Collection entries
------------------------------------------------------------
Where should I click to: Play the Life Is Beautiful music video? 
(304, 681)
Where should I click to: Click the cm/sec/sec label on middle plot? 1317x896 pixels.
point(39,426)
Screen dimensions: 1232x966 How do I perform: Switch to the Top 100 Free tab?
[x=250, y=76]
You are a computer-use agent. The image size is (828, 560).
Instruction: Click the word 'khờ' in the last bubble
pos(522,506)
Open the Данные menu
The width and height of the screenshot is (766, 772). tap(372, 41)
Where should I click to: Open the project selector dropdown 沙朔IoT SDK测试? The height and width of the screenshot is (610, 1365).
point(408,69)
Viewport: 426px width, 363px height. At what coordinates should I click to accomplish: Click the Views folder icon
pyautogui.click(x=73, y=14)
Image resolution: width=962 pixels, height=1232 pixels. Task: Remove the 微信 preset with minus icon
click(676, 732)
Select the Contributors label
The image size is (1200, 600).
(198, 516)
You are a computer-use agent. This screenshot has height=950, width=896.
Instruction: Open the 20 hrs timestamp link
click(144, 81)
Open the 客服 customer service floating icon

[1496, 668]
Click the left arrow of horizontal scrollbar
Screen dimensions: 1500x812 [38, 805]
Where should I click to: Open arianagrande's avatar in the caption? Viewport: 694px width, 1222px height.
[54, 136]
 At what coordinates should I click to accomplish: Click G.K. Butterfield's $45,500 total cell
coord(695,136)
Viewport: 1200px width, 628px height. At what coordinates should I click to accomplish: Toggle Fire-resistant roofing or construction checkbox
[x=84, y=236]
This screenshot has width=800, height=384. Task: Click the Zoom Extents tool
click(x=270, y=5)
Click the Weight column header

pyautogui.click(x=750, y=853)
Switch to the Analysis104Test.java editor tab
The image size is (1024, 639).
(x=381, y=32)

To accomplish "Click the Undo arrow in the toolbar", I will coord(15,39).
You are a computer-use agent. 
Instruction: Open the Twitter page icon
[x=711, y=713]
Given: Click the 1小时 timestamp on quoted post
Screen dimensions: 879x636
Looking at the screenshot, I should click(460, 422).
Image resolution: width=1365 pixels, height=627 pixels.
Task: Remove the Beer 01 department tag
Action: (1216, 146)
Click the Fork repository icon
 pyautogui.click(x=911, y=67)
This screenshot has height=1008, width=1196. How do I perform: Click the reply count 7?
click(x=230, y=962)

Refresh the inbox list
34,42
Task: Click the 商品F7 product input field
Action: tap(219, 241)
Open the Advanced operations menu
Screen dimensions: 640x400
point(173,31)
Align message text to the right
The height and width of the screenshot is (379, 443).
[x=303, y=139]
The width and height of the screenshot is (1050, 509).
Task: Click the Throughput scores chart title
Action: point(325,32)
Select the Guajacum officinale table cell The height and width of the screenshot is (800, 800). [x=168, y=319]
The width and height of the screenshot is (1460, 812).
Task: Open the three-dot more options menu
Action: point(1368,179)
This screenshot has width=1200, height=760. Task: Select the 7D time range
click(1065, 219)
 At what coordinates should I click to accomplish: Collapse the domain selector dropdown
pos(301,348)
------------------------------------------------------------
All records above are to be returned exactly as given.

Where should I click to: Play the Life Is Beautiful music video? 
(304, 681)
Where should I click to: Click the cm/sec/sec label on middle plot? 1317x896 pixels.
point(39,426)
Screen dimensions: 1232x966 How do I perform: Switch to the Top 100 Free tab?
[x=250, y=76]
You are a computer-use agent. The image size is (828, 560).
Instruction: Click the word 'khờ' in the last bubble
pos(522,506)
Open the Данные menu
The width and height of the screenshot is (766, 772). tap(372, 41)
Where should I click to: Open the project selector dropdown 沙朔IoT SDK测试? The height and width of the screenshot is (610, 1365).
point(408,69)
Viewport: 426px width, 363px height. At what coordinates should I click to accomplish: Click the Views folder icon
pyautogui.click(x=73, y=14)
Image resolution: width=962 pixels, height=1232 pixels. Task: Remove the 微信 preset with minus icon
click(676, 732)
Select the Contributors label
The image size is (1200, 600).
(198, 516)
You are a computer-use agent. This screenshot has height=950, width=896.
Instruction: Open the 20 hrs timestamp link
click(144, 81)
Open the 客服 customer service floating icon

[1496, 668]
Click the left arrow of horizontal scrollbar
Screen dimensions: 1500x812 [38, 805]
Where should I click to: Open arianagrande's avatar in the caption? Viewport: 694px width, 1222px height.
[54, 136]
 At what coordinates should I click to accomplish: Click G.K. Butterfield's $45,500 total cell
coord(695,136)
Viewport: 1200px width, 628px height. At what coordinates should I click to accomplish: Toggle Fire-resistant roofing or construction checkbox
[x=84, y=236]
This screenshot has width=800, height=384. Task: Click the Zoom Extents tool
click(x=270, y=5)
Click the Weight column header

pyautogui.click(x=750, y=853)
Switch to the Analysis104Test.java editor tab
The image size is (1024, 639).
(x=381, y=32)

To accomplish "Click the Undo arrow in the toolbar", I will coord(15,39).
You are a computer-use agent. 
Instruction: Open the Twitter page icon
[x=711, y=713]
Given: Click the 1小时 timestamp on quoted post
Screen dimensions: 879x636
Looking at the screenshot, I should click(460, 422).
Image resolution: width=1365 pixels, height=627 pixels.
Task: Remove the Beer 01 department tag
Action: (1216, 146)
Click the Fork repository icon
 pyautogui.click(x=911, y=67)
This screenshot has height=1008, width=1196. How do I perform: Click the reply count 7?
click(x=230, y=962)

Refresh the inbox list
34,42
Task: Click the 商品F7 product input field
Action: tap(219, 241)
Open the Advanced operations menu
Screen dimensions: 640x400
point(173,31)
Align message text to the right
The height and width of the screenshot is (379, 443).
[x=303, y=139]
The width and height of the screenshot is (1050, 509).
Task: Click the Throughput scores chart title
Action: point(325,32)
Select the Guajacum officinale table cell The height and width of the screenshot is (800, 800). [x=168, y=319]
The width and height of the screenshot is (1460, 812).
Task: Open the three-dot more options menu
Action: point(1368,179)
This screenshot has width=1200, height=760. Task: Select the 7D time range
click(1065, 219)
 At what coordinates should I click to accomplish: Collapse the domain selector dropdown
pos(301,348)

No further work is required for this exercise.